[Records supplied Boundary: Start]

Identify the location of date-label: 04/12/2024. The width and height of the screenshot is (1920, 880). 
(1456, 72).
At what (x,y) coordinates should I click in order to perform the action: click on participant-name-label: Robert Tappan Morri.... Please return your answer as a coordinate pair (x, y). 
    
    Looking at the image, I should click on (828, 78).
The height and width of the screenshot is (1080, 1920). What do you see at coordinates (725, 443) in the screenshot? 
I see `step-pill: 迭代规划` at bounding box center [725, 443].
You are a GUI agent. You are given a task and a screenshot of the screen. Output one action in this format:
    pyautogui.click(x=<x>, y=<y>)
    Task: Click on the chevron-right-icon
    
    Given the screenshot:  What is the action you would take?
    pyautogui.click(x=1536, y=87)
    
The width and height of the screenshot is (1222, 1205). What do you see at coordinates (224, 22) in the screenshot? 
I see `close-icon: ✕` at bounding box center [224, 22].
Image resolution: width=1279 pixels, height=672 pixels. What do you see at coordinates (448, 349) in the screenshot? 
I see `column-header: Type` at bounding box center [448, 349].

[Records supplied Boundary: End]

**What needs to be done:**
Print all of the records above word for word, changing nothing.

**Solution for this problem:**
Identify the location of date-label: 04/12/2024. The width and height of the screenshot is (1920, 880). 
(1456, 72).
At what (x,y) coordinates should I click in order to perform the action: click on participant-name-label: Robert Tappan Morri.... Please return your answer as a coordinate pair (x, y). 
    
    Looking at the image, I should click on (828, 78).
The height and width of the screenshot is (1080, 1920). What do you see at coordinates (725, 443) in the screenshot? 
I see `step-pill: 迭代规划` at bounding box center [725, 443].
You are a GUI agent. You are given a task and a screenshot of the screen. Output one action in this format:
    pyautogui.click(x=<x>, y=<y>)
    Task: Click on the chevron-right-icon
    
    Given the screenshot:  What is the action you would take?
    pyautogui.click(x=1536, y=87)
    
The width and height of the screenshot is (1222, 1205). What do you see at coordinates (224, 22) in the screenshot? 
I see `close-icon: ✕` at bounding box center [224, 22].
Image resolution: width=1279 pixels, height=672 pixels. What do you see at coordinates (448, 349) in the screenshot? 
I see `column-header: Type` at bounding box center [448, 349].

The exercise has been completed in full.